Work request A >>
From the Longitude Festival text, return the passage that starts with the words containing "Longitude Festival is" and ends with "VIP ticket holders.", copied exactly.
Work request B >>
Decide whether each statement agrees with the Longitude Festival text, answering yes or no and quoting the deciding words exactly: (i) The festival has been held in Marlay Park since 2013. (ii) The Longitude Lounge is open to all ticket holders. (iii) In its early years, the festival's lineup was mostly hip hop artists.

Music festival in Dublin, Ireland

Longitude Festival is a music festival that takes place during July every year in Dublin, Ireland. Since 2013, Marlay Park has been home to the festival. It is organised by MCD Productions and Festival Republic.

When the festival first started in its early years the line up was mostly bands and singer songwriters such as Phoenix, Kodaline, and Sam Smith. As the festival evolved in later years it mostly consisted of hip hop artists such as Stormzy, Travis Scott, and Ski Mask the Slump God.

There are multiple bars around the festival owned by Heineken, Bacardi, and Red Bull. Around the venue multiple food stalls can be found with a wide variety of food and drink. There is also the Longitude Lounge which is sponsored by Coca-Cola and is accessible by VIP ticket holders.

Material supplied >>
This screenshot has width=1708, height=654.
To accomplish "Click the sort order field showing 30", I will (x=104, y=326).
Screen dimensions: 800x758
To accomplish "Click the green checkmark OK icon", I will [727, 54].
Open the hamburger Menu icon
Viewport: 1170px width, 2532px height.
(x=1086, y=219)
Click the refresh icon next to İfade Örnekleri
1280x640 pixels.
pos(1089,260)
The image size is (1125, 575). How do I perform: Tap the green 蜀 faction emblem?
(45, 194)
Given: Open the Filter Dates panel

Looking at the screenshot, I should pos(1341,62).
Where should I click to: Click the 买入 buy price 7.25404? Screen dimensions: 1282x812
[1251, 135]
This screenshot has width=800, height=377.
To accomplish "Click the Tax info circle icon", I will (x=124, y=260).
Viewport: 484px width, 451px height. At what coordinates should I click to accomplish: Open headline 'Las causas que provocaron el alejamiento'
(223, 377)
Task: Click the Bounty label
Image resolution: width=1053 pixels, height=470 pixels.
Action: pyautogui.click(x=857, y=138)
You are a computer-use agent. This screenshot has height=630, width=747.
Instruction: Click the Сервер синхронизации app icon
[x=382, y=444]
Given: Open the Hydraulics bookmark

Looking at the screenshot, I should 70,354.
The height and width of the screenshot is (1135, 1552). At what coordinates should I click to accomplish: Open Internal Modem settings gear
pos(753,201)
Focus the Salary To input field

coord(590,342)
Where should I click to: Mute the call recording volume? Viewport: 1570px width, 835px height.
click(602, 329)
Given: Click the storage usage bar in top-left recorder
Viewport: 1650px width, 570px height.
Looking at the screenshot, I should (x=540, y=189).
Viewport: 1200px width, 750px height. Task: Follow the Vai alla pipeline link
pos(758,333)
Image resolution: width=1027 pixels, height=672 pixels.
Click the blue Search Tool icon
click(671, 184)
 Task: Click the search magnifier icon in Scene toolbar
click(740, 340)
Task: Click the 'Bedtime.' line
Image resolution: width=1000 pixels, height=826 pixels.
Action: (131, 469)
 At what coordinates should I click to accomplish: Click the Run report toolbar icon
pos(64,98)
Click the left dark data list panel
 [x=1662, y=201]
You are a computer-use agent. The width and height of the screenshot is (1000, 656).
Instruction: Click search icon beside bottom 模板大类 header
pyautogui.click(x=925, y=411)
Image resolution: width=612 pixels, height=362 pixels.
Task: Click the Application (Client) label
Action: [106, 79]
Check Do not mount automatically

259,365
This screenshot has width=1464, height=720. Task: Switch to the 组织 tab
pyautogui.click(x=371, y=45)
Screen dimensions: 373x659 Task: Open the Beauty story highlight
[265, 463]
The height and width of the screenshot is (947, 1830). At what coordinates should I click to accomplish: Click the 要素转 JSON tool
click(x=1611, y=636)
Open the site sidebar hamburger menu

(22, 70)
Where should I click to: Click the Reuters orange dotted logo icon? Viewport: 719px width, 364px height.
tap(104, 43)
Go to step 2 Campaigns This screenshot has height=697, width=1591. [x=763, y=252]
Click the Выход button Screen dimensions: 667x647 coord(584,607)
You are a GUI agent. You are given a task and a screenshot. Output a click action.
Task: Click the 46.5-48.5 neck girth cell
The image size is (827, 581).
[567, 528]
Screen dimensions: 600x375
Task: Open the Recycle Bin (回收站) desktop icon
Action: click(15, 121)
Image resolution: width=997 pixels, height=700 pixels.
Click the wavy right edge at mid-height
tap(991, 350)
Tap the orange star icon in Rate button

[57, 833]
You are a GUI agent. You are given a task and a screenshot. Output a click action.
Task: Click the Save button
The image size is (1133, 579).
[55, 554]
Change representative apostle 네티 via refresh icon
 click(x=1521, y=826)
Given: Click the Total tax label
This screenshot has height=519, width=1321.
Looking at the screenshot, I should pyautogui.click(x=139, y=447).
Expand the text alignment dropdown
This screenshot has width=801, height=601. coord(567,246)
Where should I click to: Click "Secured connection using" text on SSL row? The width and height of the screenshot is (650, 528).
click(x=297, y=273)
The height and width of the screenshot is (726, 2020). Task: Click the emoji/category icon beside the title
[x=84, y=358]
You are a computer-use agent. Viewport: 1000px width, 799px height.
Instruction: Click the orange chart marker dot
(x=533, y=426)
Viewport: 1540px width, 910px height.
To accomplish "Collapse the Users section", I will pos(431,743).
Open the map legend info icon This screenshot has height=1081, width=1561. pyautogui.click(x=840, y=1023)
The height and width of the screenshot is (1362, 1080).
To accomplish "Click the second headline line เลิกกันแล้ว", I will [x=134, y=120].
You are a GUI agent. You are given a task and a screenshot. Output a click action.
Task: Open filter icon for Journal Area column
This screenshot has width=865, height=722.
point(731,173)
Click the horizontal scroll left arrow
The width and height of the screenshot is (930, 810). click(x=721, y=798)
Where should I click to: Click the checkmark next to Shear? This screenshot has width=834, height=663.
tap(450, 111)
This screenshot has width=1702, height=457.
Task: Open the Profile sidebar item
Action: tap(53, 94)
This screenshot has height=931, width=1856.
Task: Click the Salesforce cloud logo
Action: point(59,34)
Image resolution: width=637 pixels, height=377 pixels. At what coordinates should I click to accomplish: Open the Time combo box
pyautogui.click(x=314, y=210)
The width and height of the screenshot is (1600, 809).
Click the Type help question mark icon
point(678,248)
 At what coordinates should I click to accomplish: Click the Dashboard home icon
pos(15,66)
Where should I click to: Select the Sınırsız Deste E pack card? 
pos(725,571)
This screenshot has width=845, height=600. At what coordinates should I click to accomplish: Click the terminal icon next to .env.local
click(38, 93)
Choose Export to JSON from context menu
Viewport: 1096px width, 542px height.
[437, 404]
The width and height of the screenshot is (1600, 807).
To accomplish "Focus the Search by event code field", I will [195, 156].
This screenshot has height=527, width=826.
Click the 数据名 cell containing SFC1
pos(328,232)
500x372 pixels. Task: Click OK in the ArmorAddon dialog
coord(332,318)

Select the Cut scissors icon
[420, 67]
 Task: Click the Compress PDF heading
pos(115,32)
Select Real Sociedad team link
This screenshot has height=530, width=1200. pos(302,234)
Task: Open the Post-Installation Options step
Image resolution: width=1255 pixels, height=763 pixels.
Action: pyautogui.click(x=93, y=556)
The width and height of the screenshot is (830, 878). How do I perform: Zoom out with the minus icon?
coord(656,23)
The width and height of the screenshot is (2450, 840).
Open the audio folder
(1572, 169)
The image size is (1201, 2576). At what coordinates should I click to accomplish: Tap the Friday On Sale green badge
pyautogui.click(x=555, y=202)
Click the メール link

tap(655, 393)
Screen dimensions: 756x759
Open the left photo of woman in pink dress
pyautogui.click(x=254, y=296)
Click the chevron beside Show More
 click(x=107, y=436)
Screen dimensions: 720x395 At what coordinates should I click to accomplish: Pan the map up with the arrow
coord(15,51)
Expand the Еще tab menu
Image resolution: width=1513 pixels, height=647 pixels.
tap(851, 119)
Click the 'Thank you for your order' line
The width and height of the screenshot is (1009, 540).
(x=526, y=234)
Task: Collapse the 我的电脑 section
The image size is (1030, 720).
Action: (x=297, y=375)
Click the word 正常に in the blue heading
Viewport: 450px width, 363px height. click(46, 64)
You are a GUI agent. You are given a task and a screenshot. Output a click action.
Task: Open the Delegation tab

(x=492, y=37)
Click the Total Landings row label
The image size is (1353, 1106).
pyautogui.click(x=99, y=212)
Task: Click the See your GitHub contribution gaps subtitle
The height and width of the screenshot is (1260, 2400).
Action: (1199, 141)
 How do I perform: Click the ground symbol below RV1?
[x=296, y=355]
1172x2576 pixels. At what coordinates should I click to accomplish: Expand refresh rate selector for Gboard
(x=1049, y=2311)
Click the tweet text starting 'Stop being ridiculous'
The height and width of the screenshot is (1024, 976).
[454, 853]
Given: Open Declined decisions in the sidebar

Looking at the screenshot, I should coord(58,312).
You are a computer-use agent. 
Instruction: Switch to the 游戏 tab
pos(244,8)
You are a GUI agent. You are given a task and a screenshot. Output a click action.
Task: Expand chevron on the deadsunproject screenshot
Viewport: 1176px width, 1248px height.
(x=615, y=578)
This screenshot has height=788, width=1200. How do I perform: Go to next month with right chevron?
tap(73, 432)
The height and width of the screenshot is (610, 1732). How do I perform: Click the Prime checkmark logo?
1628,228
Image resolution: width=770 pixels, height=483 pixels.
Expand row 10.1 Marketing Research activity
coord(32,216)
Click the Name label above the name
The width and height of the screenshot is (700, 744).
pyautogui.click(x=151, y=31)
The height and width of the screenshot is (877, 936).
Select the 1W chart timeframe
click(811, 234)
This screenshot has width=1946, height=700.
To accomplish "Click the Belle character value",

Solution A >>
Longitude Festival is a music festival that takes place during July every year in Dublin, Ireland. Since 2013, Marlay Park has been home to the festival. It is organised by MCD Productions and Festival Republic.

When the festival first started in its early years the line up was mostly bands and singer songwriters such as Phoenix, Kodaline, and Sam Smith. As the festival evolved in later years it mostly consisted of hip hop artists such as Stormzy, Travis Scott, and Ski Mask the Slump God.

There are multiple bars around the festival owned by Heineken, Bacardi, and Red Bull. Around the venue multiple food stalls can be found with a wide variety of food and drink. There is also the Longitude Lounge which is sponsored by Coca-Cola and is accessible by VIP ticket holders.

Solution B >>
(i) Yes: "Since 2013, Marlay Park has been home to the festival."
(ii) No: "accessible by VIP ticket holders"
(iii) No: "the line up was mostly bands and singer songwriters"